TRY IT: Please restate word for word the lines of the entries below from the one with "Image resolution: width=974" to the one with "You are a GUI", inclusive, and leave out every picture.

DATA RECORDS:

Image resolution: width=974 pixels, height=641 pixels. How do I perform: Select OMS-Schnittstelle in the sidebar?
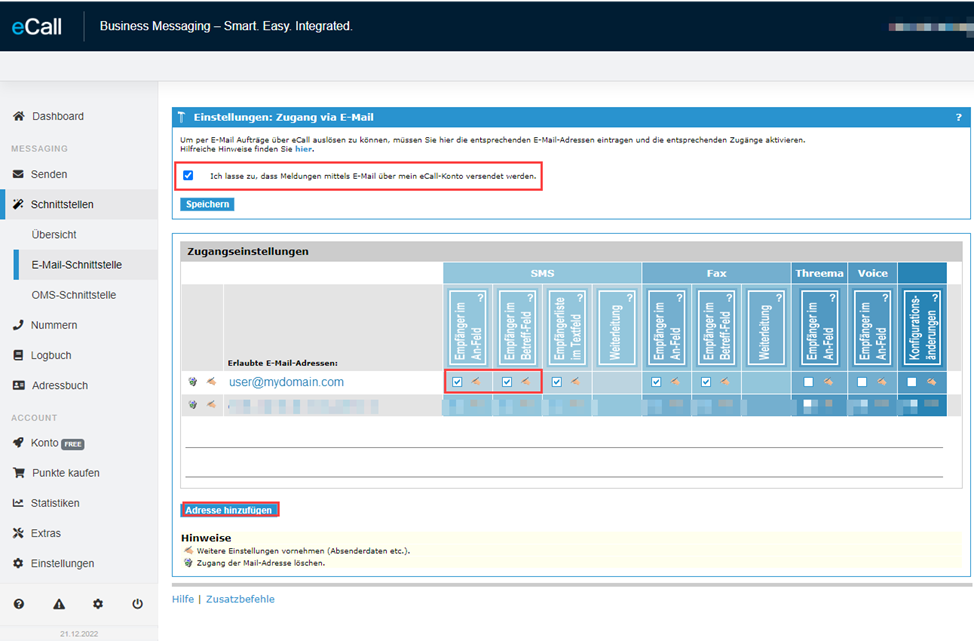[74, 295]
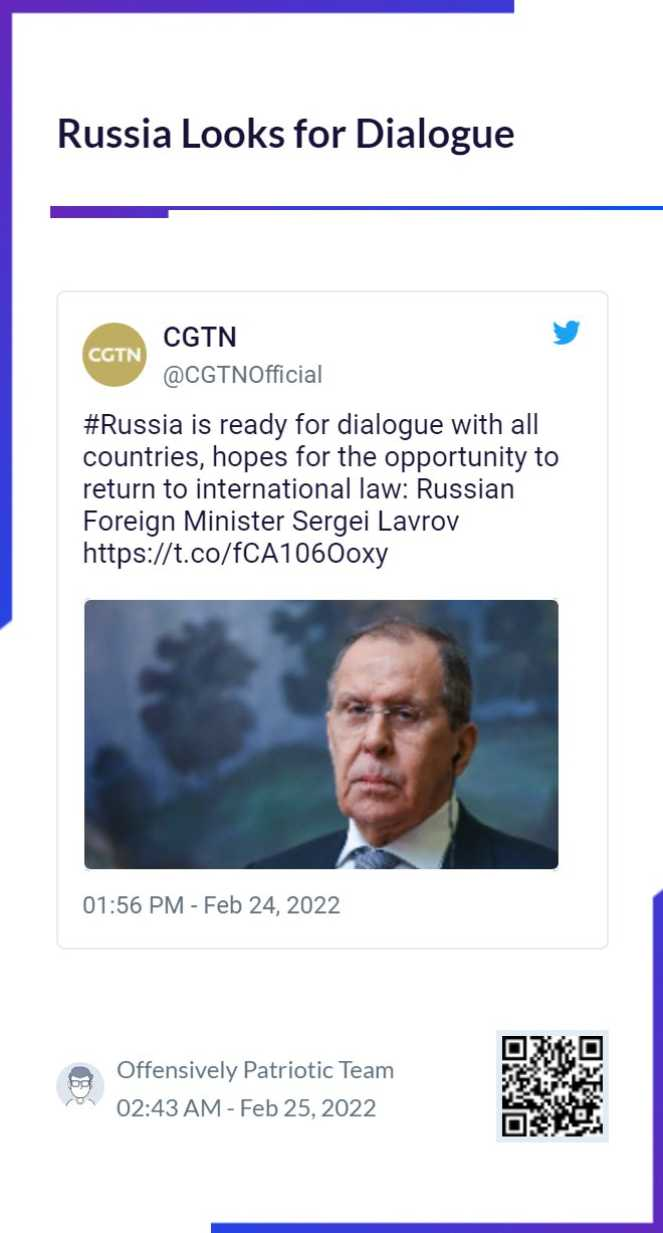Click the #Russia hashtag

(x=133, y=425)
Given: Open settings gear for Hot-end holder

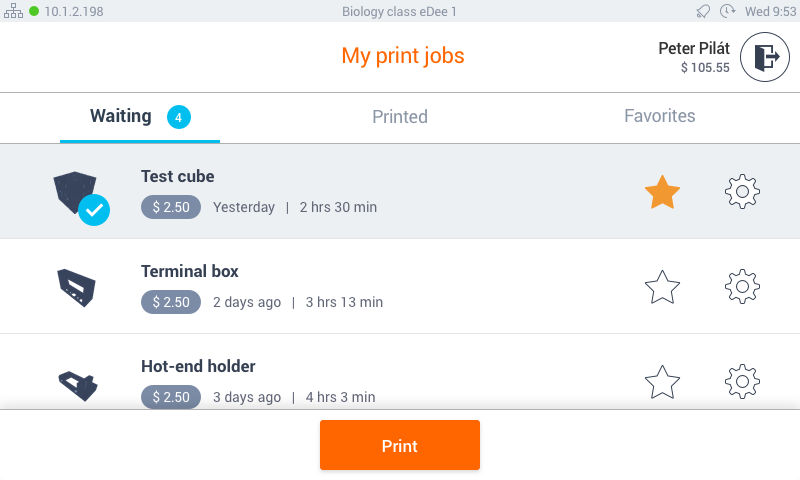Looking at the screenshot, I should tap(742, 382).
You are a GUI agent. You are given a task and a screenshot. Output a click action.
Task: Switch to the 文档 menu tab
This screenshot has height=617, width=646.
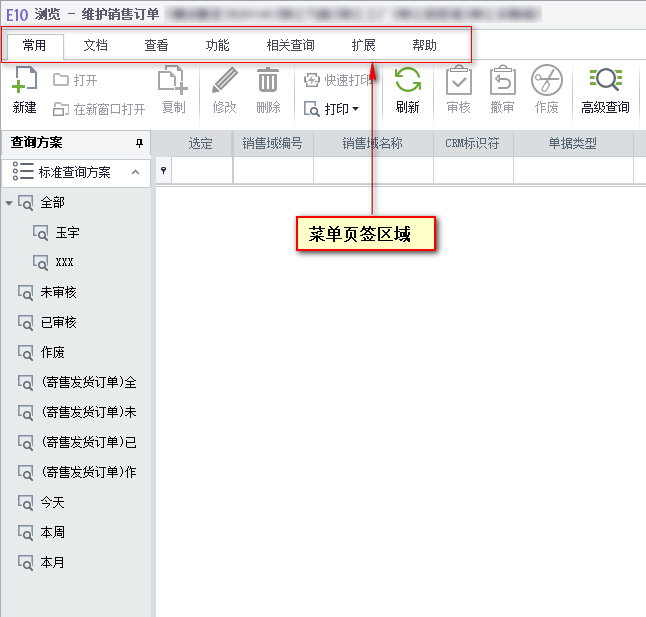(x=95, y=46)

...

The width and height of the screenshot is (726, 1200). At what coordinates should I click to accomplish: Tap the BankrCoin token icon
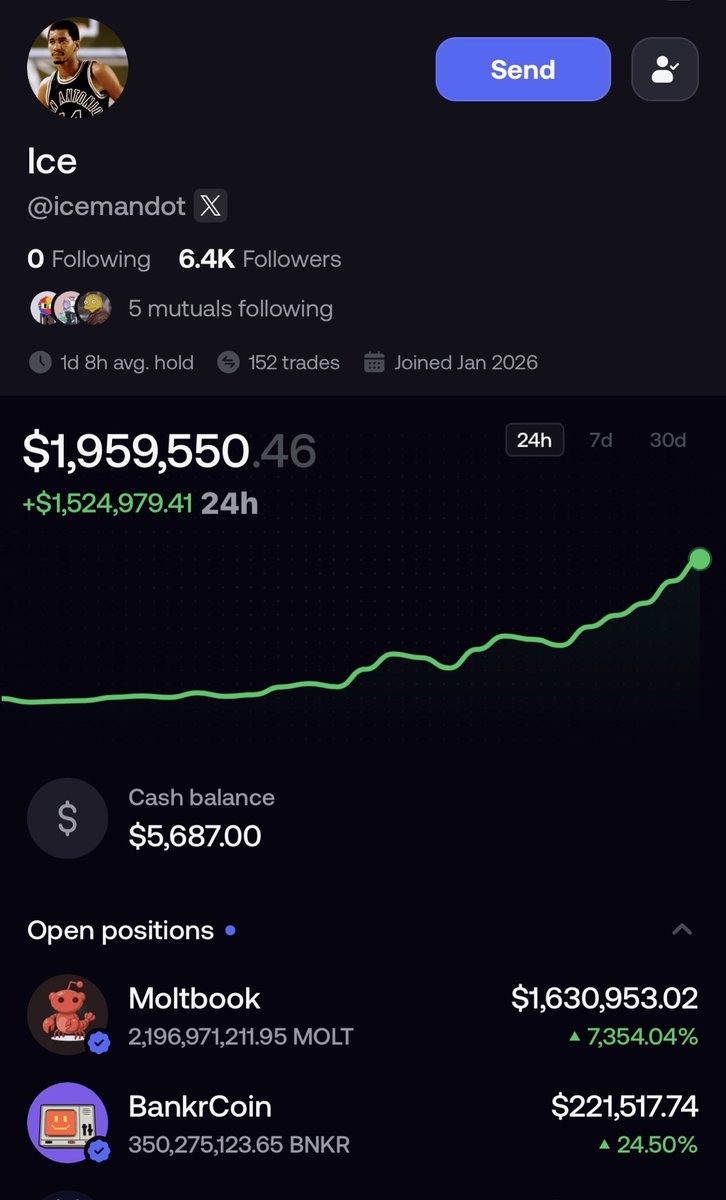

OUTPUT OF THE TASK:
Image resolution: width=974 pixels, height=641 pixels. How do I perform: Select OMS-Schnittstelle in the sidebar?
[74, 295]
Click the #Russia hashtag

(x=133, y=425)
Given: Open settings gear for Hot-end holder

Looking at the screenshot, I should tap(742, 382).
You are a GUI agent. You are given a task and a screenshot. Output a click action.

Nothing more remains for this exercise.